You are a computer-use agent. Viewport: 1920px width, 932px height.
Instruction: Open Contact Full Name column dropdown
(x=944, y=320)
┄┄┄┄┄┄
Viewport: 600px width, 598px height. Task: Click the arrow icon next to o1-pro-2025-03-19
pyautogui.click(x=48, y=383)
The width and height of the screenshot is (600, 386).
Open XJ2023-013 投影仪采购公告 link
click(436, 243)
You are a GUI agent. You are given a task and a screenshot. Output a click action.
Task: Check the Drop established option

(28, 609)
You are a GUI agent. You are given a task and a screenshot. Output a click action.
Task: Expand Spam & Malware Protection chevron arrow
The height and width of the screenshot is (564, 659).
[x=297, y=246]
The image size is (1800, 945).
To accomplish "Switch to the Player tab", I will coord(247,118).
┄┄┄┄┄┄
Give back exactly the lines above, from the line containing "Open XJ2023-013 投影仪采购公告 link" through the line containing "Task: Expand Spam", with both end lines and nothing more.

◆ ANSWER
Open XJ2023-013 投影仪采购公告 link
click(436, 243)
You are a GUI agent. You are given a task and a screenshot. Output a click action.
Task: Check the Drop established option

(28, 609)
You are a GUI agent. You are given a task and a screenshot. Output a click action.
Task: Expand Spam & Malware Protection chevron arrow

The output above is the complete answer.